▸ Task prompt
List every book title mentioned in the bio below.

▸ Source

The last few years has seen him proudly serve as the Writer-In-Residence at the University of Michigan, the University of Western Ontario, and the University of Luneburg (Germany), as well as a host of Canadian theatre companies i.e. Cahoots theatre, Blyth Theatre etc. From 1994-97, he proudly served as the Artistic Director of Canada’s premiere Native theatre company, Native Earth Performing Arts.
In 2007, Annick Press published his first Novel, The Night Wanderer: A Native Gothic Novel, a teen novel about an Ojibway vampire. Several years ago, his non-fiction book exploring the world of Native sexuality, called Me Sexy, was published by Douglas & McIntyre. It is a follow up to his highly successful book on Native humour, Me Funny.
Last year saw the publication of his 21st book, a novel titled Motorcycles & Sweetgrass. Randomhouse proudly proclaimed him “One of the new faces of fiction for 2010.” It was nominated for the Governor General’s Award for fiction. Not to be outdone by himself, December 2010 saw the publication by Talon Books of his newest collection of articles and essays, News: Postcards From The Four Directions, exploring Native existence as he sees it, in his own wonky style.
More importantly, he is still desperately trying to find the time to do his laundry.
Oddly enough, the thing his mother was most proud of was his ability to make spaghetti from scratch.

▸ Dataset excerpt
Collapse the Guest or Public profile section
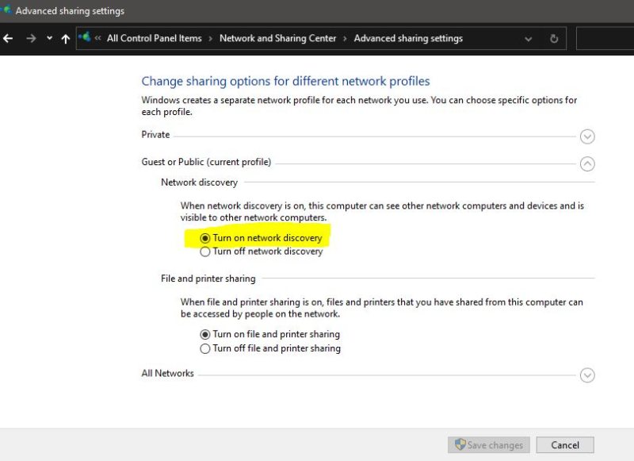634x461 pixels. click(x=587, y=164)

▸ Full answer
- The Night Wanderer: A Native Gothic Novel
- Me Sexy
- Me Funny
- Motorcycles & Sweetgrass
- News: Postcards From The Four Directions